ACTION ITEM: Each line of the records has to be copied exactly, though the pictures must be left out.

Extracted records
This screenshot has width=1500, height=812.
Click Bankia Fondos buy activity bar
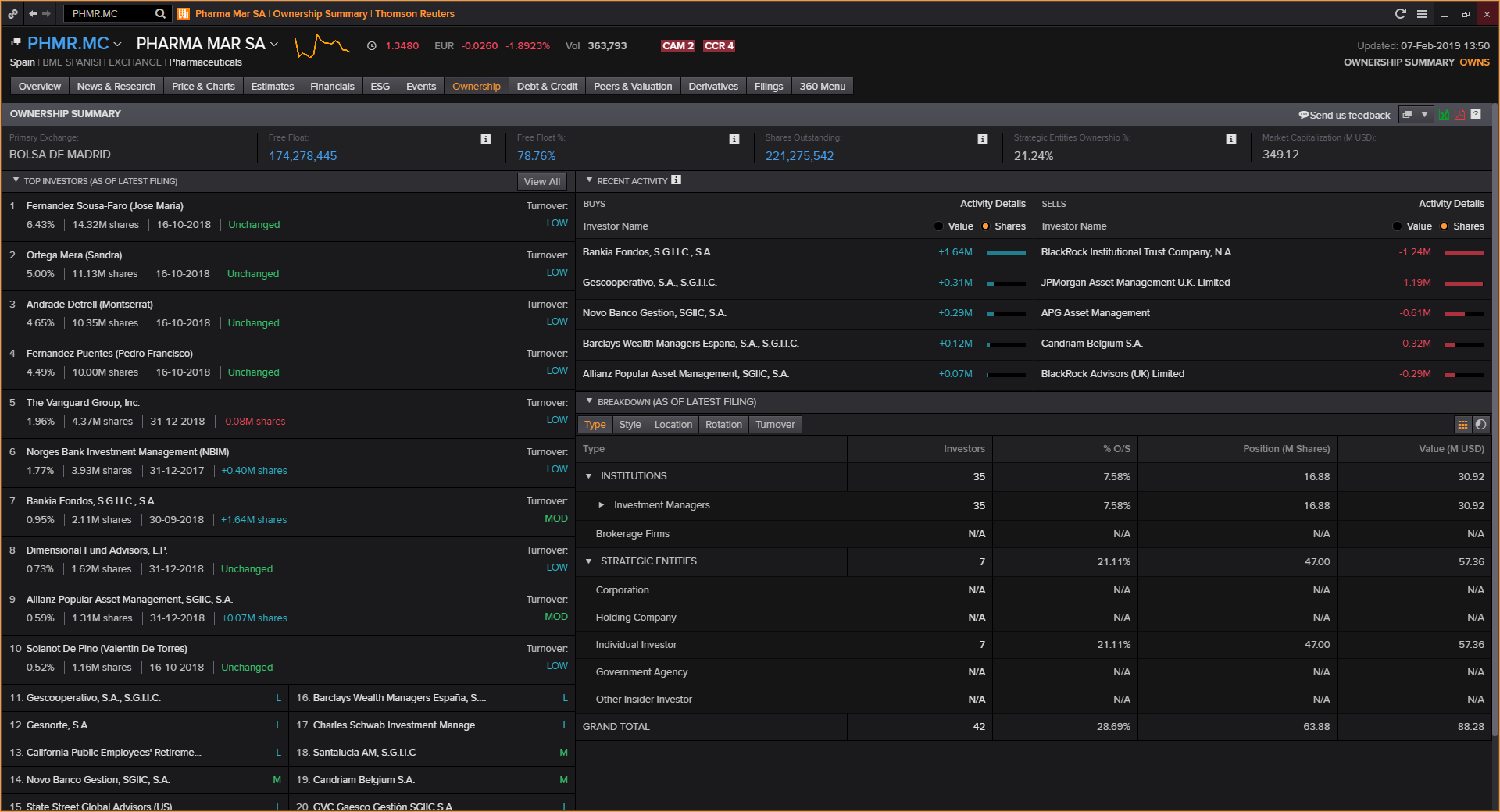[1005, 253]
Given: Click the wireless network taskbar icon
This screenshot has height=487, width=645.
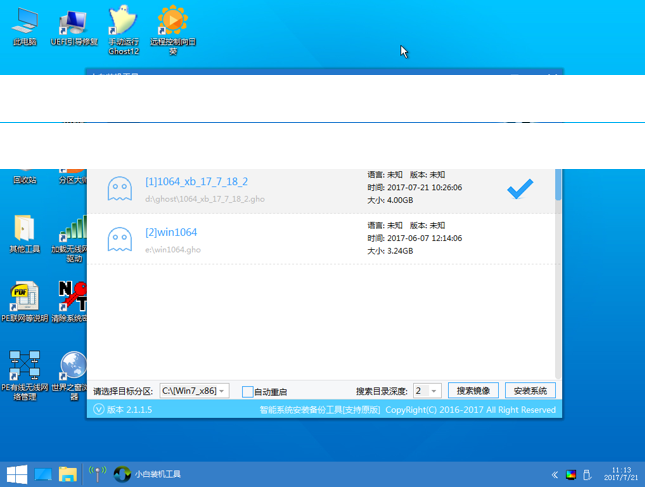Looking at the screenshot, I should [x=98, y=473].
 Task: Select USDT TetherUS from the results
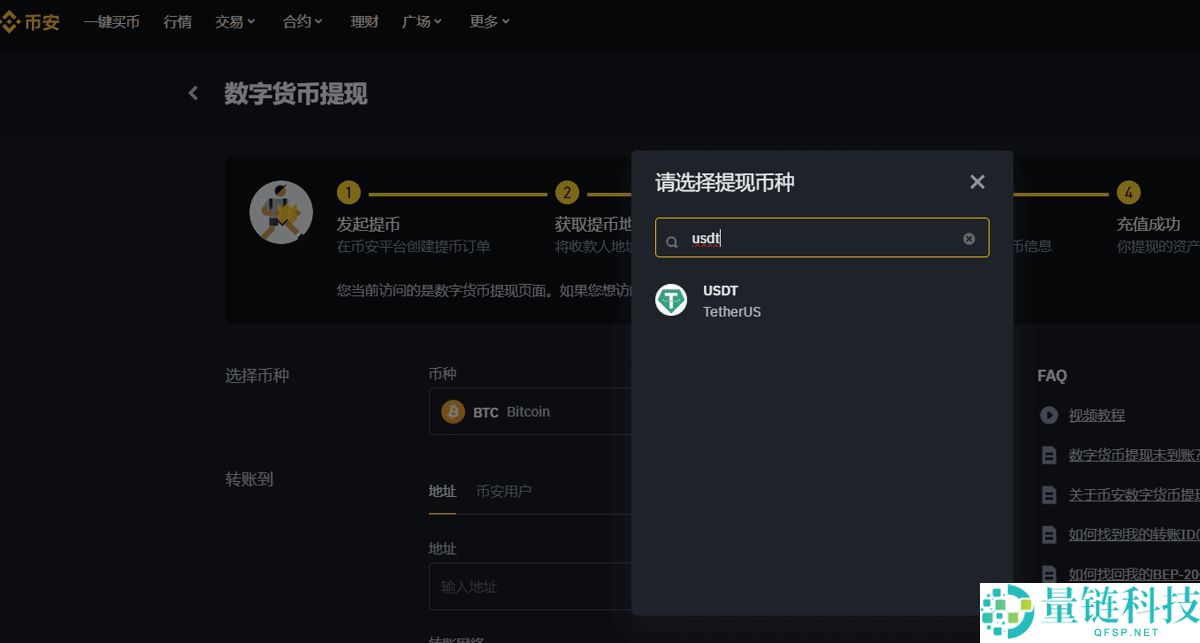click(730, 300)
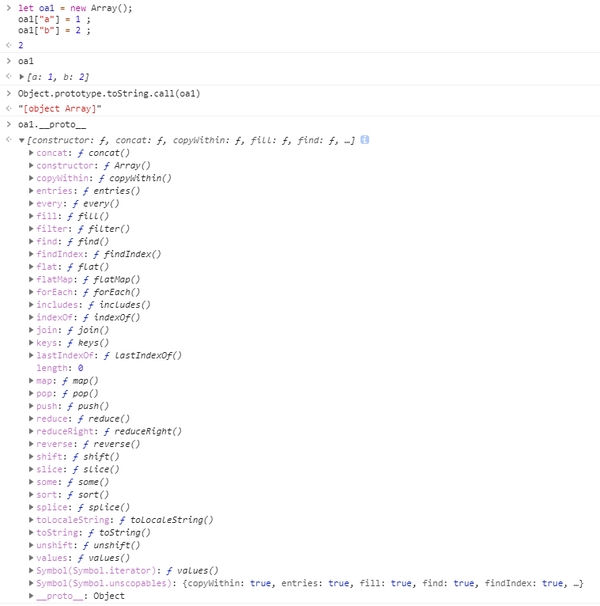
Task: Expand the lastIndexOf function entry
Action: [x=31, y=355]
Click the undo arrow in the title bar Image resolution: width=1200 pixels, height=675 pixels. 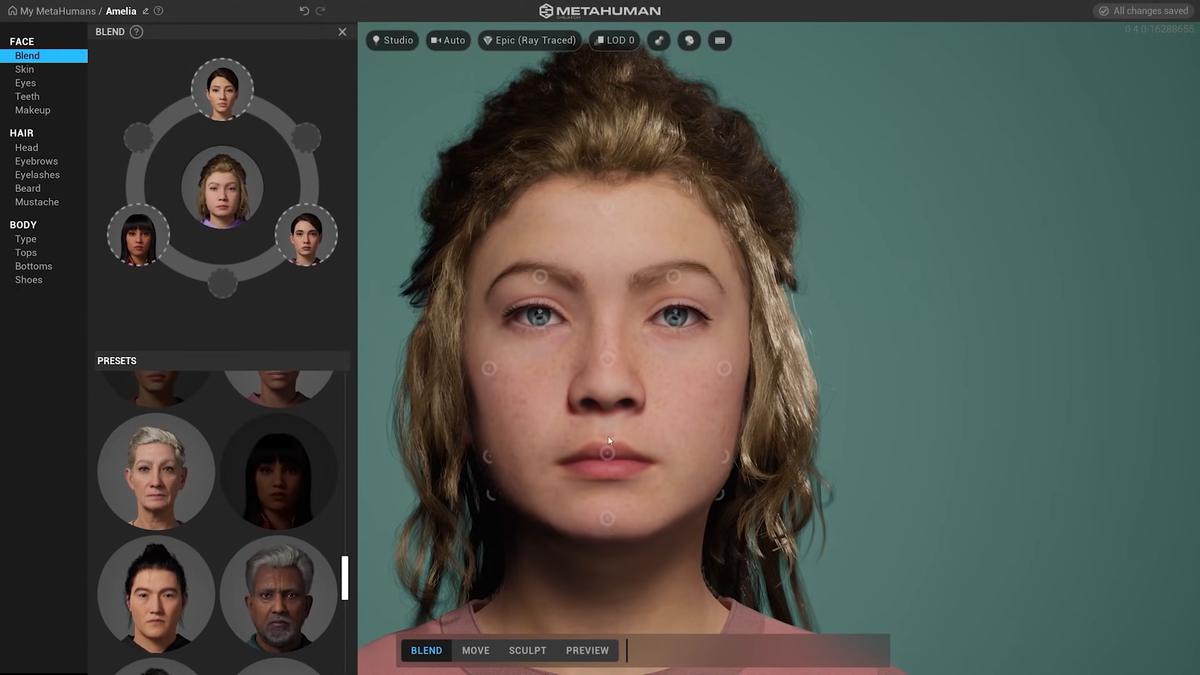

SOLUTION FOR THIS EXERCISE:
This screenshot has width=1500, height=812.
Click Bankia Fondos buy activity bar
[1005, 253]
Given: Click the wireless network taskbar icon
This screenshot has height=487, width=645.
Looking at the screenshot, I should [x=98, y=473].
 Task: Select USDT TetherUS from the results
click(730, 300)
Task: Expand the lastIndexOf function entry
Action: [x=31, y=355]
Click the undo arrow in the title bar Image resolution: width=1200 pixels, height=675 pixels. 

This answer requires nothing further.